Because I’d lost my voice to laryngitis, Mom sang us the blessings over the candles, even though she can’t carry a tune and we always let her know it. “How’d I do that time?” she’d laughingly ask afterwards. I didn’t have the strength to tell her, but the melody never sounded sweeter.

“Could you try to make latkes?” I begged my mother-in-law, who could try to make anything, and almost always succeeded. Her first batch mixed potatoes with feta cheese and green onions, and they were marvelous. A second round, from shreds of leftover sour cabbage, were pungent and salty in the best possible way.
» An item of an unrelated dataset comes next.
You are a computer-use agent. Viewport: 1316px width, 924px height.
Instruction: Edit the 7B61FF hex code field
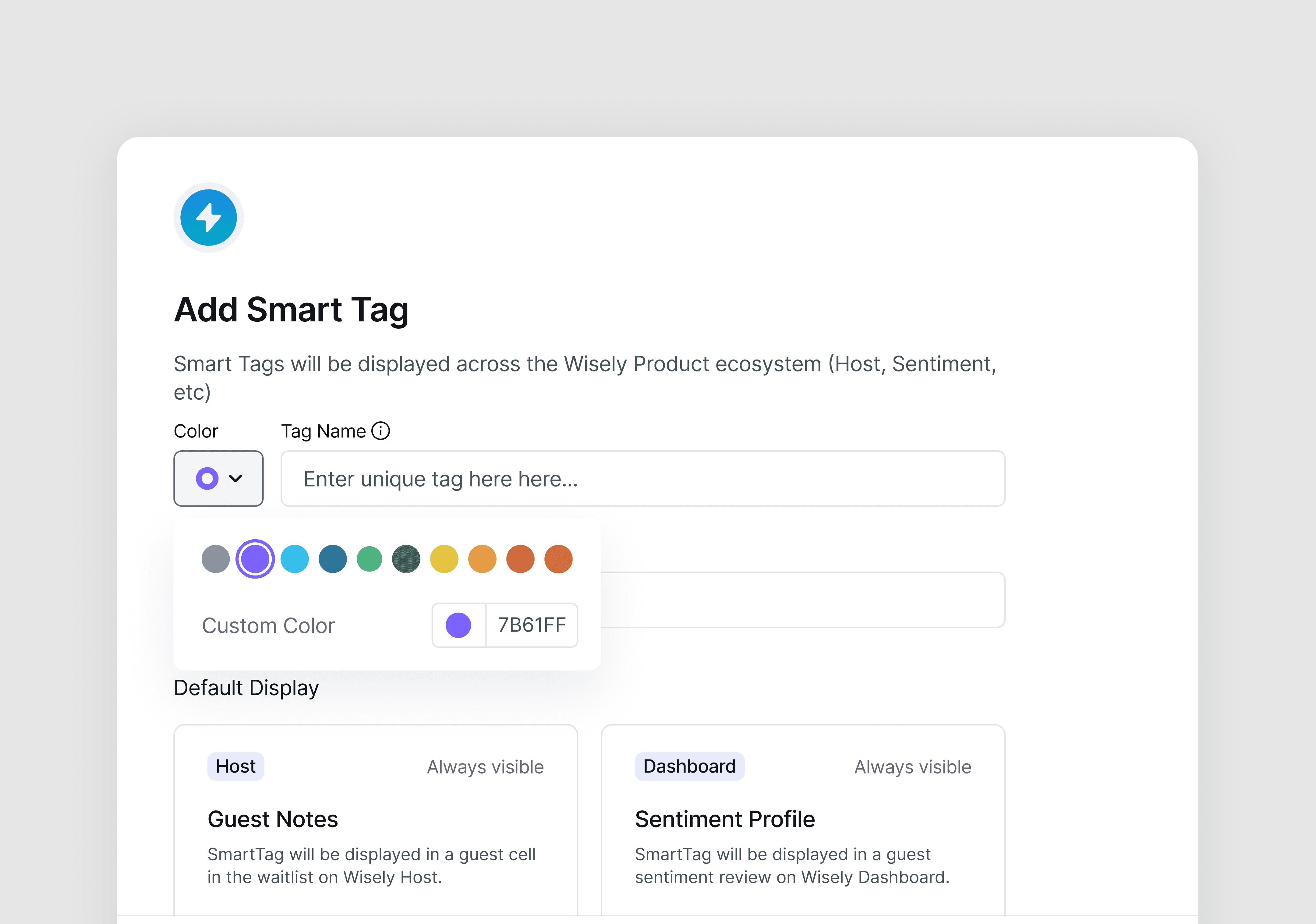[531, 625]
After all that, it seemed an insult to my mother-in-law’s creativity to suggest the Manischewitz matzah meal latke recipe. But I was nostalgic for what I grew up with, and she was game. I had forgotten about my parents’ phobic aversion to frying (Pam is their staple), so I was shocked by the oily crispiness of my mother-in-law’s version, more faithful to the Maccabees than to Mom.

By the end of the visit, Chanukah had finished and so had my antibiotics. Over a dinner of roast chicken stuffed with rice and raisins, I was finally able to add my still-hoarse voice to the conversation, and to lift a glass of wine for a good-bye toast.

I’d miss the familiar flavors of faraway places, even though I’d never left home. 

Hilary Danailova writes about travel for the paper.